[Start of Attachment]

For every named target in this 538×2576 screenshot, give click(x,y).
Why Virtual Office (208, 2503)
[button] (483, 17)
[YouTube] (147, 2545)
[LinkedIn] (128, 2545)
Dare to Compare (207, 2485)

[End of Attachment]
[Start of Attachment]

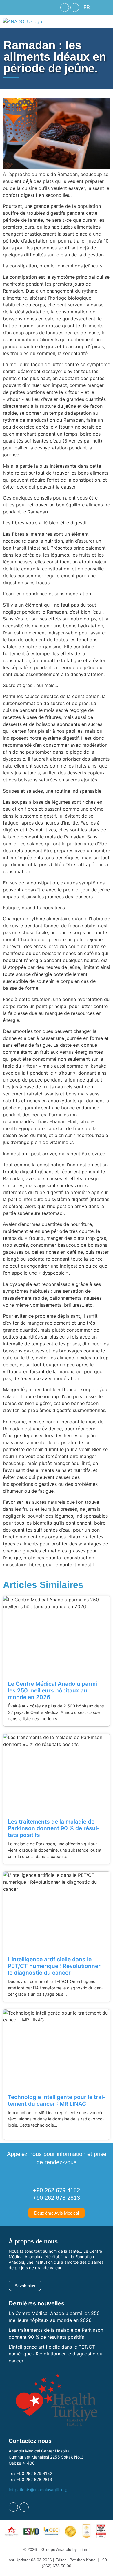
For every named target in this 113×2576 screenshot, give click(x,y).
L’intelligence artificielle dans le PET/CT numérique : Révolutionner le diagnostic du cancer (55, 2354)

[End of Attachment]

What is being asked
Please count, in the material above, the lines that hold the word "every", and report only the total.

Response for this exercise
2